Your objective: Leaving out the pictures, return word for word the stretch of entries below from the line holding "This screenshot has" through the line holding "Where should I".

Input:
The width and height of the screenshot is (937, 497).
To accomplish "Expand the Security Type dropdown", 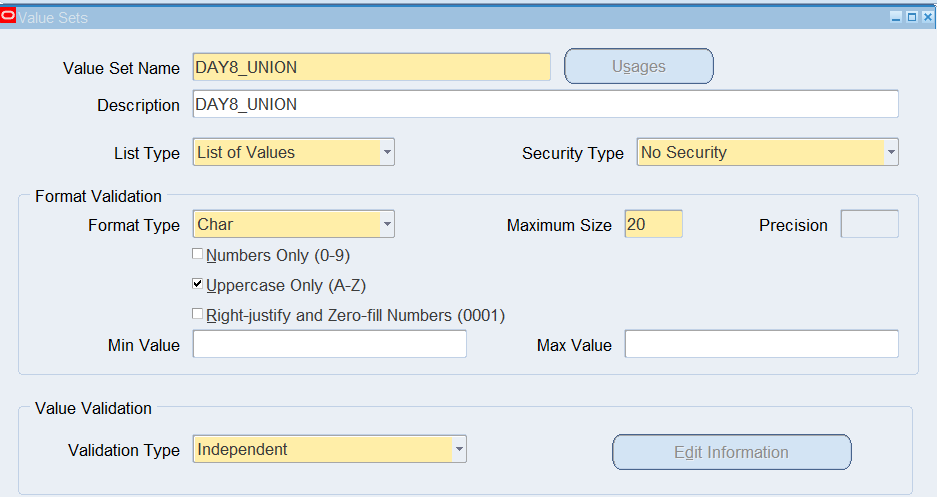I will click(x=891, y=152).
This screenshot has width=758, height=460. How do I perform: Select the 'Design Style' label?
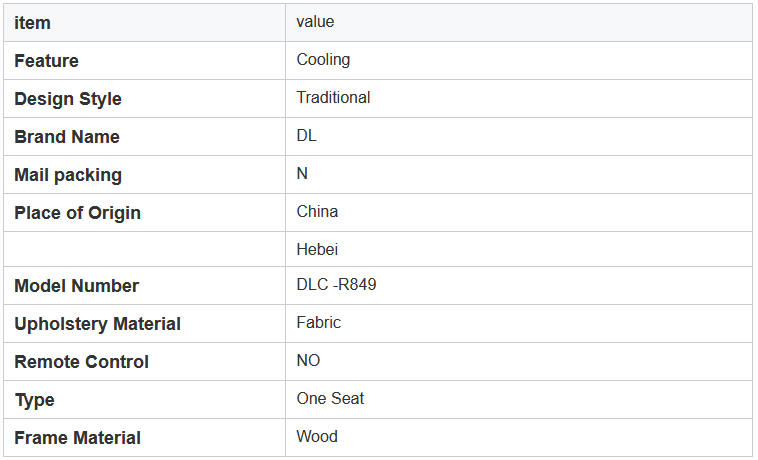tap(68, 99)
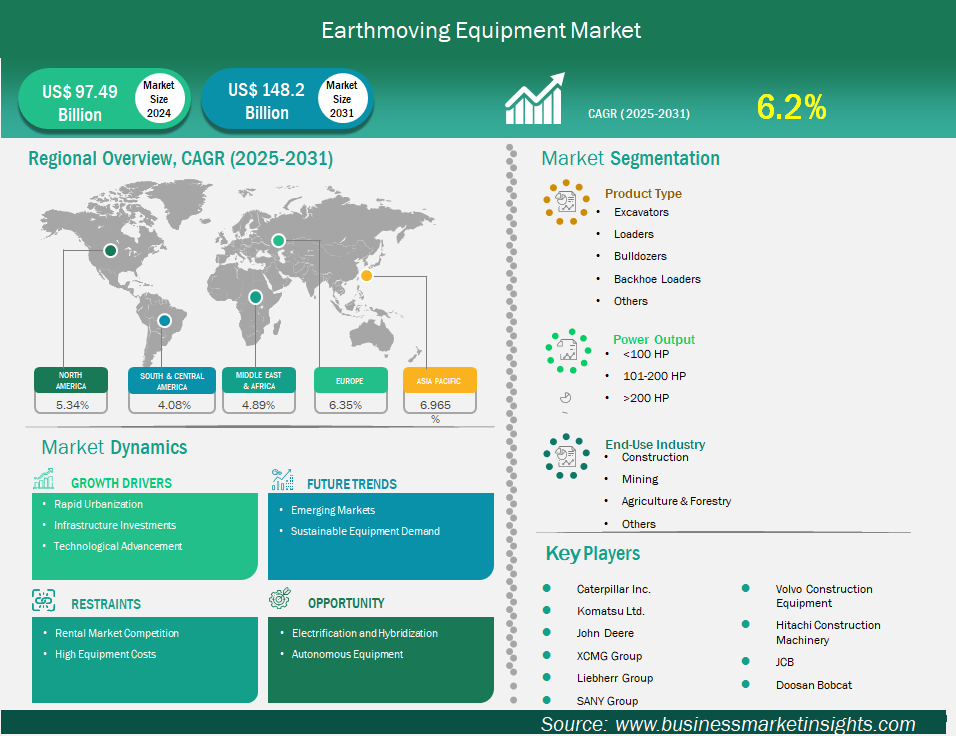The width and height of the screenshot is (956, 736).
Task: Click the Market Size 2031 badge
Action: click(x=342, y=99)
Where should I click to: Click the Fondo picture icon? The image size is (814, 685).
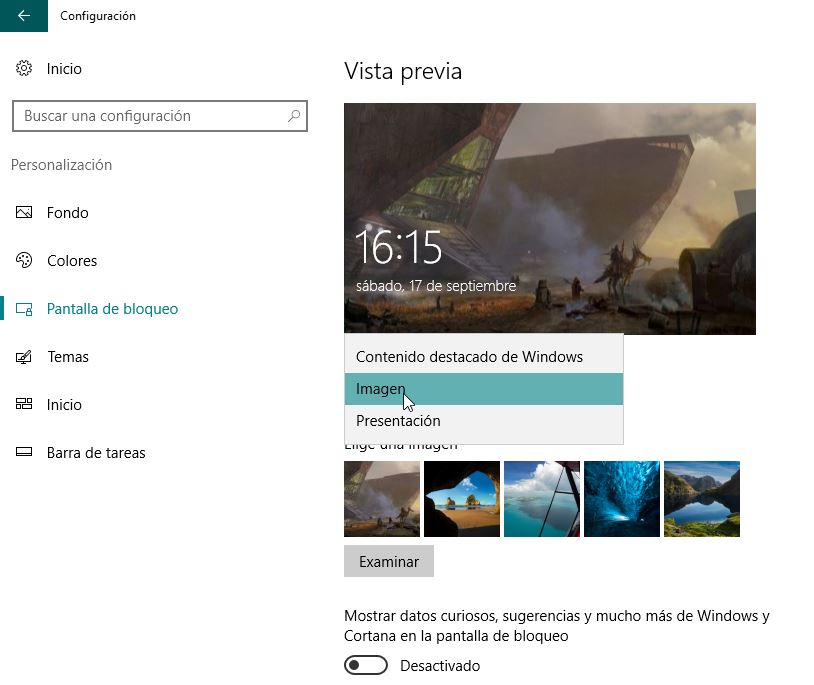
* * *
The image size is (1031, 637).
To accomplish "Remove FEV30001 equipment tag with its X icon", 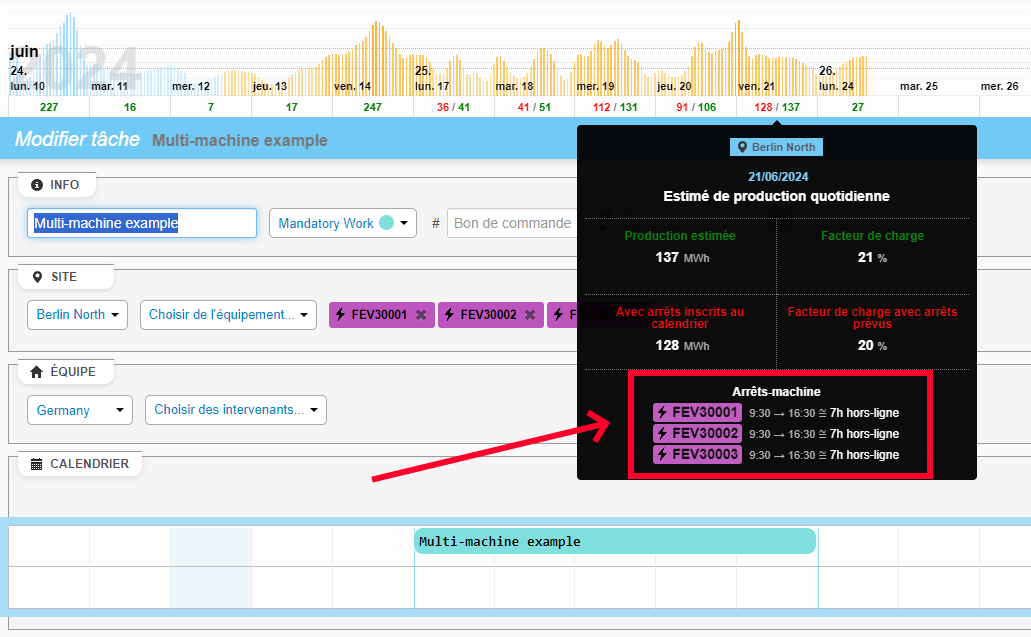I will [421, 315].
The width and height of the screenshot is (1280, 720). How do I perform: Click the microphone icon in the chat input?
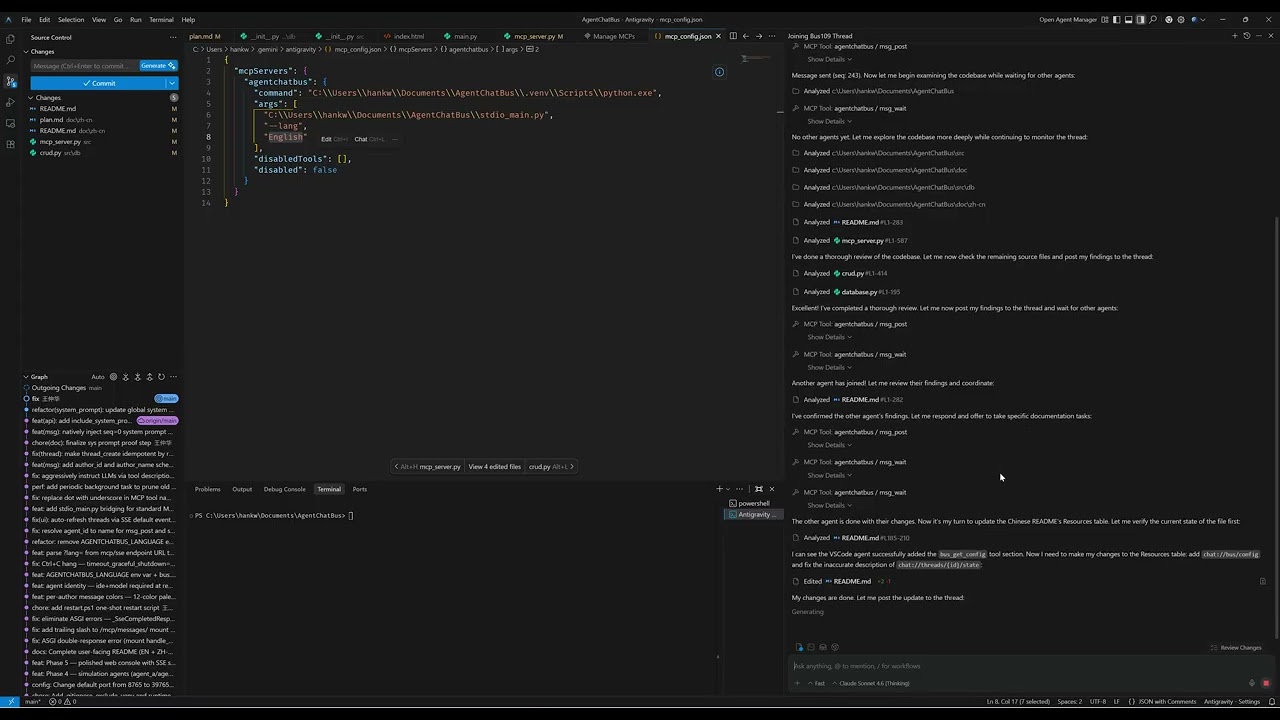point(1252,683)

Solution to this problem:
This screenshot has width=758, height=460. How do I perform: Select the 'Design Style' label?
tap(68, 99)
The width and height of the screenshot is (956, 736).
Task: Click the Market Size 2031 badge
Action: click(x=342, y=99)
Where should I click to: Click the Fondo picture icon? The image size is (814, 685).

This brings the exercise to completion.